**What is being asked**
Copy nothing from the entries below except the lines from the one containing "News (267, 353)" through the one containing "Choosing the right", and copy those exactly.

::: Extracted data

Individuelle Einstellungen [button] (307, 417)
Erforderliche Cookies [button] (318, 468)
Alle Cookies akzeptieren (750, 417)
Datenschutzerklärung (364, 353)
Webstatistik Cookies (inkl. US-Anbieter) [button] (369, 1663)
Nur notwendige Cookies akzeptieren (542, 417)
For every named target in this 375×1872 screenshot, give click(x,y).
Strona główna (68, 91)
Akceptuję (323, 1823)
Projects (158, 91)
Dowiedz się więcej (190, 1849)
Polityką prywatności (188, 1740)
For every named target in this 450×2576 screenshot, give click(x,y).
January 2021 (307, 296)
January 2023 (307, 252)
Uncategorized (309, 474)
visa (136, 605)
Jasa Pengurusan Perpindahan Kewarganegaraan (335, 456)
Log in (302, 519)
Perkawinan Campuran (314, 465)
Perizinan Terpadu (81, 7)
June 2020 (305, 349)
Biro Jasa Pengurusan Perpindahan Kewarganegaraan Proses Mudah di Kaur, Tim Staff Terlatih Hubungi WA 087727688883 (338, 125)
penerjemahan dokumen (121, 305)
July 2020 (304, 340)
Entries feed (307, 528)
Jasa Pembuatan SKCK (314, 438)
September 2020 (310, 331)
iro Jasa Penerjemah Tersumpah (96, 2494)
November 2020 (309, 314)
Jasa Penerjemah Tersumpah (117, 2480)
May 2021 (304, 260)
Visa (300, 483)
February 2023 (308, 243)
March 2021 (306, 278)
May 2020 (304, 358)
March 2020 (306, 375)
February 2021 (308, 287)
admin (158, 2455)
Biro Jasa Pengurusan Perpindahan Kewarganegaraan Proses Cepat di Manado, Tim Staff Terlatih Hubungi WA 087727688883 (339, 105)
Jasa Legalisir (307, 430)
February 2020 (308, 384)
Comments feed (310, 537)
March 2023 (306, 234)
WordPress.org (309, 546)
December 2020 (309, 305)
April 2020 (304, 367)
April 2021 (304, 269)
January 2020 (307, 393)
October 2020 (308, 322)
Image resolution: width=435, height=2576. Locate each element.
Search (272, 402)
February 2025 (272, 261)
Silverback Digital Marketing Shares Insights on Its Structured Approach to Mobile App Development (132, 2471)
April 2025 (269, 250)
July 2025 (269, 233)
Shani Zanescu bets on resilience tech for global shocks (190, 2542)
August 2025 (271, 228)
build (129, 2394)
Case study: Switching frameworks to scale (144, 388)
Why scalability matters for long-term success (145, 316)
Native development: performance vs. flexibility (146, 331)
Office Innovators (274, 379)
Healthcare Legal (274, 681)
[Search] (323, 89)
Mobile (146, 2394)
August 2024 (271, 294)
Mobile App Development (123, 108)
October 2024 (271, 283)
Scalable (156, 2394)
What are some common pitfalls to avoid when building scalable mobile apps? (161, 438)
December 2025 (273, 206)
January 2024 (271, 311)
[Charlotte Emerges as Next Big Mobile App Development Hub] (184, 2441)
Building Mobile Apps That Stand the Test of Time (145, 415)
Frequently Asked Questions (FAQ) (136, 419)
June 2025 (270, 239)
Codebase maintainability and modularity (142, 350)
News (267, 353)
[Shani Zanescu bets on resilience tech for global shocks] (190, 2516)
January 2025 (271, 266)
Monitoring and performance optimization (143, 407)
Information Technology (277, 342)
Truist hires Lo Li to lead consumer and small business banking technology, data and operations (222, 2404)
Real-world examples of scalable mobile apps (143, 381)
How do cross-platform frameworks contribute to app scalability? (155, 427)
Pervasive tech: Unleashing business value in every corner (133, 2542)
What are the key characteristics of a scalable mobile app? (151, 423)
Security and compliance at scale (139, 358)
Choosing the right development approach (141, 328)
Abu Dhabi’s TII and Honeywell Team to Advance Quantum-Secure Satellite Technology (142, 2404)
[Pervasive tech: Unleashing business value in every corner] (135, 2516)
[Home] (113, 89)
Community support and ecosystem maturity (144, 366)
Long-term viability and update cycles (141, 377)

::::::

**Answer space**
News (267, 353)
[Shani Zanescu bets on resilience tech for global shocks] (190, 2516)
January 2025 (271, 266)
Monitoring and performance optimization (143, 407)
Information Technology (277, 342)
Truist hires Lo Li to lead consumer and small business banking technology, data and operations (222, 2404)
Real-world examples of scalable mobile apps (143, 381)
How do cross-platform frameworks contribute to app scalability? (155, 427)
Pervasive tech: Unleashing business value in every corner (133, 2542)
What are the key characteristics of a scalable mobile app? (151, 423)
Security and compliance at scale (139, 358)
Choosing the right development approach (141, 328)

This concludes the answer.